# Is difference-in-differences analysis with time as dummy better than 'ordinary' y=after, x = before regression?

I am a natural scientist dipping my toes into the more social, economical side of things where instead of GitHub and R, Stata is the go-to tool and almost everything is 'panel' data. Similar analyses go under different names which is fine, but sometimes analyses actually are vastly different in approach and, like now, I get perplexed.

If I had a before ($$_{t=0}$$) & after ($$_{t=1}$$) analysis where there are truly only two time points and the response is a continuous variable with its continuous pre-intervention counterpart, I would naturally fall into modelling the response as $$y_{t=1} \sim y_{t=0} + x_1 + ...$$ The $$x_{1:n}$$ could include factors such as control-treatment indicators ($$ct$$), continuous variables, etc. (I might be interested in an $$x_i*ct$$ interaction)

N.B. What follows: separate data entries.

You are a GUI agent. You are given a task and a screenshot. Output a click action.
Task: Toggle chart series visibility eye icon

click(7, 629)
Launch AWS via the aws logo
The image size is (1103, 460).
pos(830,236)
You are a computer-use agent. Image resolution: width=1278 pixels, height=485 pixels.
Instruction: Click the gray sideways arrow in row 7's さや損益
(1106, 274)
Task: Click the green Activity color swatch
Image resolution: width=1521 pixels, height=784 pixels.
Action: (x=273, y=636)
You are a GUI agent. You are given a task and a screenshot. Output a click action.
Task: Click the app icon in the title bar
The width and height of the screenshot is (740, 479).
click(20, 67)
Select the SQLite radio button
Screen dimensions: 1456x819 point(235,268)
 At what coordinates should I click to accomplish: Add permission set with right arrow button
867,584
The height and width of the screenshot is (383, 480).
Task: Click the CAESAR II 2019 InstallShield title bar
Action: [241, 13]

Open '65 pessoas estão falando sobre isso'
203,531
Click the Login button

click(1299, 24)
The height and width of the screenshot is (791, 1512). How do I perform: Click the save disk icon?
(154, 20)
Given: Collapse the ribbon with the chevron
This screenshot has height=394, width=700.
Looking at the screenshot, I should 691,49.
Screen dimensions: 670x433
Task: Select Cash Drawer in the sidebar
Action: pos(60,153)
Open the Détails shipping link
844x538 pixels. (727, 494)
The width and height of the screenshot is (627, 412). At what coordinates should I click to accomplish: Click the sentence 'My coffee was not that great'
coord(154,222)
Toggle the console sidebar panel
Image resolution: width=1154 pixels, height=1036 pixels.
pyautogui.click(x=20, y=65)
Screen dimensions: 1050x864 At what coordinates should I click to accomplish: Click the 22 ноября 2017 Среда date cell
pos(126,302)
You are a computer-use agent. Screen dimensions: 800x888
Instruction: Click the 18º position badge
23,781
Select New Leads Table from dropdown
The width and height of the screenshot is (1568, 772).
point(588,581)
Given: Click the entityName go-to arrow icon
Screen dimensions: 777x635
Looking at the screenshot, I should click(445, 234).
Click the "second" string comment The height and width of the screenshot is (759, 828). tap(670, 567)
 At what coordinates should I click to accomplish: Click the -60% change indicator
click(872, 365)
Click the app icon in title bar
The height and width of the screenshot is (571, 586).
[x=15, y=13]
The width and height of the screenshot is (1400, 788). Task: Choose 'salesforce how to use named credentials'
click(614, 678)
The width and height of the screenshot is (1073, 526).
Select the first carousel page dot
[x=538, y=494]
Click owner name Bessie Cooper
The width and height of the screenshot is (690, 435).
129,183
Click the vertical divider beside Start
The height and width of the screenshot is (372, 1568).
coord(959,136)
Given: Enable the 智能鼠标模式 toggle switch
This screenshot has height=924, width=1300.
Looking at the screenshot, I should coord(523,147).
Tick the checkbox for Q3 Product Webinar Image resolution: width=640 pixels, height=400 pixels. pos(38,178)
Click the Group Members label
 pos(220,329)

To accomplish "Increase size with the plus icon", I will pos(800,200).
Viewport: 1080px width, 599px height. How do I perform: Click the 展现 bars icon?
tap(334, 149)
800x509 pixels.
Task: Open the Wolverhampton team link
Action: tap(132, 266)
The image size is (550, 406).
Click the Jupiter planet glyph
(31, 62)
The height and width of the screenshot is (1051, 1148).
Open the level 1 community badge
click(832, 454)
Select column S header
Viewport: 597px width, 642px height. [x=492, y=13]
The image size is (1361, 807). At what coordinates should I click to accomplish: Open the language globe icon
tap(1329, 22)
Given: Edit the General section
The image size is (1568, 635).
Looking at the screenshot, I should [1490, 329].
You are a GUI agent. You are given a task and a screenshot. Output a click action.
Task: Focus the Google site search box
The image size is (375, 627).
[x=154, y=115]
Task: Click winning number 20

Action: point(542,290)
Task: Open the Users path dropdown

Econometricians, however, use difference-in-difference regressions where all $$y_{0,1}$$ are the response and dummies are used to express both $$t$$ and $$ct$$. The effect of the intervention is then examined in the interaction $$t * ct$$ for group $$t=1, ct=treatment$$.

I would find the the former way more intuitive and fine-grained (and better) for answering the question, as instead of looking at broad intergroup differences complicated by multiple factor levels, there would be a more specific relationship between the before and after outcome, as well as a more helpful tool to evaluate interactions. 1) Am I right? 2) If so, why is the difference-in-differences method still so dominant? (or have I just completely misunderstood it)

This is an interesting way to think about it. The problem with this is that it violates one assumption of OLS, which is that the regressor (RHS variables) do not correlate with the error term. By having $$y_{t=0}$$ on the RHS, it could very well correlate with the error term.

Your expression would be correct if you said $$y_{t=1} = \hat y_{t=0} + \sum x + \varepsilon$$, where $$\hat y$$ is the predicted value of $$y$$ (which is then sum of $$\beta_i x_i$$'s). But then you could rewrite this in terms of diff-in-diff.